Semantic Entanglement in Vector-Based Retrieval: A Formal Framework and Context-Conditioned Disentanglement Pipeline for Agentic RAG Systems

arXiv cs.AI / 4/21/2026

📰 NewsDeveloper Stack & InfrastructureIdeas & Deep AnalysisModels & Research

Key Points

  • The paper identifies “semantic entanglement” in vector-based retrieval: when documents interleave topics in contiguous text, standard embeddings can place semantically distinct content in overlapping neighborhoods.
  • It formalizes entanglement with an Entanglement Index (EI) and argues that higher EI inherently limits achievable Top-K retrieval precision when using cosine-similarity retrieval.
  • To mitigate this failure mode, the authors propose a Semantic Disentanglement Pipeline (SDP), a four-stage preprocessing framework that restructures documents before embedding to reduce cross-topic overlap.
  • The work further introduces context-conditioned preprocessing (document shaping based on operational usage patterns) plus continuous feedback to adapt structure according to agent performance.
  • In a healthcare enterprise knowledge base (2,000+ documents, ~25 sub-domains), Top-K retrieval precision rises from ~32% with fixed-token chunking to ~82% with SDP, while mean EI drops from 0.71 to 0.14.

Abstract

Retrieval-Augmented Generation (RAG) systems depend on the geometric properties of vector representations to retrieve contextually appropriate evidence.
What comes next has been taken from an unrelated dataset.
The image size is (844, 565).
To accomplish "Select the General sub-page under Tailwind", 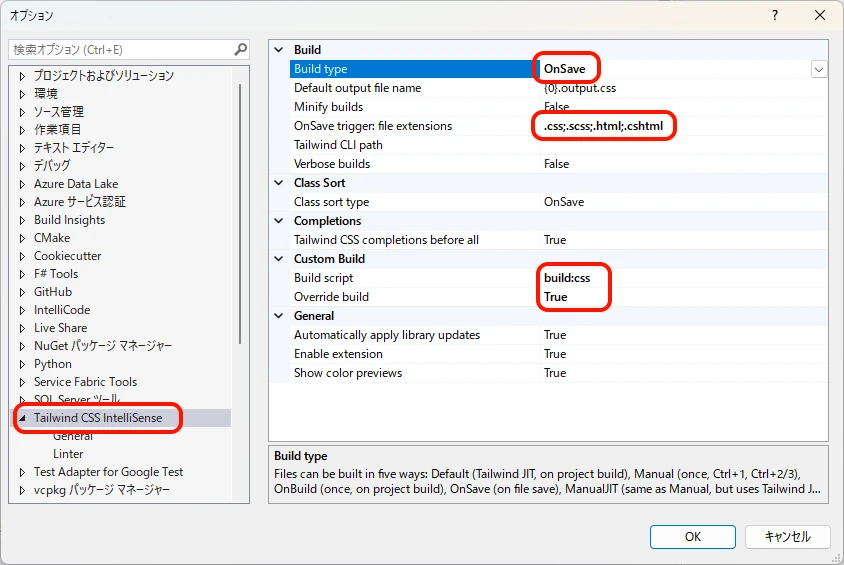I will point(73,436).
When source documents interleave multiple topics within contiguous text, standard vectorization produces embedding spaces in which semantically distinct content occupies overlapping neighborhoods. We term this condition semantic entanglement. We formalize entanglement as a model-relative measure of cross-topic overlap in embedding space and define an Entanglement Index (EI) as a quantitative proxy. We argue that higher EI constrains attainable Top-K retrieval precision under cosine similarity retrieval. To address this, we introduce the Semantic Disentanglement Pipeline (SDP), a four-stage preprocessing framework that restructures documents prior to embedding. We further propose context-conditioned preprocessing, in which document structure is shaped by patterns of operational use, and a continuous feedback mechanism that adapts document structure based on agent performance. We evaluate SDP on a real-world enterprise healthcare knowledge base comprising over 2,000 documents across approximately 25 sub-domains. Top-K retrieval precision improves from approximately 32% under fixed-token chunking to approximately 82% under SDP, while mean EI decreases from 0.71 to 0.14. We do not claim that entanglement fully explains RAG failure, but that it captures a distinct preprocessing failure mode that downstream optimization cannot reliably correct once encoded into the vector space.